一度考えちゃうと、グルグルグルグル。ネガティブ連鎖は止まってくれなくて。
「結衣、?」
嫌われたくない。
奏多に、嫌われたくない。
「なにー?」
奏多にまで、結衣ちゃんスマイル。本音を吐き出せていた奏多にまで、作り笑いをしているあたしが居て、泣きたくなった。
「…佐伯とは、去年クラス一緒だっただけだよ。」
そんなあたしの気持ちを察してか、優しく笑ってそう言う奏多。まるで佐伯さと美さんとは何もないとでも言いたげな、言葉。
「ほんとに、なんにもなかった?」
そう聞けば、当たり前じゃんと笑う奏多に、誤魔化されているんだと確信した。
なんにもなかった相手がキスしてごめんねなんて言う訳ないもん。
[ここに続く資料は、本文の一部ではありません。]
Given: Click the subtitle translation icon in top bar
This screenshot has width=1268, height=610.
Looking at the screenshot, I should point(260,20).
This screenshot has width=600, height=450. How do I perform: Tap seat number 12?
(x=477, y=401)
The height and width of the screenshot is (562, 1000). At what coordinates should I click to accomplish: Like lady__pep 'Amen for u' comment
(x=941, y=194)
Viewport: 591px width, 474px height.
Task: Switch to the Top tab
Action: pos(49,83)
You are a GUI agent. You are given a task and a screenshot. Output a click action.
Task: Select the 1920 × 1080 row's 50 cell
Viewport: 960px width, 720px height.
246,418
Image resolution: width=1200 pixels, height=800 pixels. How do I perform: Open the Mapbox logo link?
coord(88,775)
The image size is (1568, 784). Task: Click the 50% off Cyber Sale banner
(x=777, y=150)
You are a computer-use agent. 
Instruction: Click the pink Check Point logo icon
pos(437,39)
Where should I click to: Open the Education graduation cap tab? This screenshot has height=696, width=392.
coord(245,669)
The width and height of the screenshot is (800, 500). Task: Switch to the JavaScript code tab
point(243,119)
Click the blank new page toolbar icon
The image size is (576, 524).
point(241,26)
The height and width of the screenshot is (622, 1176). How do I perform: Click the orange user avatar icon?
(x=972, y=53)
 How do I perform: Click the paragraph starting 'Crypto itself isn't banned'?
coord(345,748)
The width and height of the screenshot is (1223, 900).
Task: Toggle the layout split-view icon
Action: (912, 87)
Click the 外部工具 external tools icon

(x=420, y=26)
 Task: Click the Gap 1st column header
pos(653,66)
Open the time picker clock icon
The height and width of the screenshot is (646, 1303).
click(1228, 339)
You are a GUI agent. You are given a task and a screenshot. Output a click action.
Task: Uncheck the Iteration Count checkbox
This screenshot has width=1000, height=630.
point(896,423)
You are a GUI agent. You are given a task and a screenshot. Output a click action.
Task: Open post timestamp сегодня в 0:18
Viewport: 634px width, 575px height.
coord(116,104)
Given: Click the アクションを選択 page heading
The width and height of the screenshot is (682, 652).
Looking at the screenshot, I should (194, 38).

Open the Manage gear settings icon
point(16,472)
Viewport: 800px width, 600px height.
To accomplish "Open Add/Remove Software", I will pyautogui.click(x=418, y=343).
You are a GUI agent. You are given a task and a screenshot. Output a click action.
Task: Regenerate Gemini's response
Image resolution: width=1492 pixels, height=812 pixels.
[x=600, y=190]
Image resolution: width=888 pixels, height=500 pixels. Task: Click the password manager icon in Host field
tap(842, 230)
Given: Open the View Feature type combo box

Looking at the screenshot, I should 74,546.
でも、奏多は多分あたしに知られたくないことなんでしょ?
「あんま仲良くしないでね?」
なんて。冗談まじりに言ってみる。奏多からすればなんて自分勝手な彼女なんだろう。それでも、嫌なモノは嫌なんだもん。仕方ないじゃん。
「もう、話さないよ。」
優しく笑ってそう言う奏多。
でもきっとそれは誤魔化しで、さっきチラリと見えた佐伯さと美の返事に『考えさせて』と打った返事からすれば、あたし次第なのだろう。
「奏多行きたいところある?」
不安な気持ちを隠して、奏多に問いかける。優しく優しく、奏多の気持ちが離れないように。バカみたいだなんて、あたしが一番分かってる。
「どこにも行かなくていい。」
相変わらず笑いながら、ごく自然に返事をする奏多。
「え、行きたいところとかないの?」
「まっすぐ帰りたい。なに、結衣優しいけど、どうしたの?」
そう言いながらあたしを見る奏多をあたしは怖くて見れない。見たら気持ちを見透かされそうで。
「疾しいことでもあったりして?」
この気持ち、隠し通せる自信が無いから。
「ないよー!」
カラカラと笑いながらそう言ってみたら、心が鈍く痛んだ。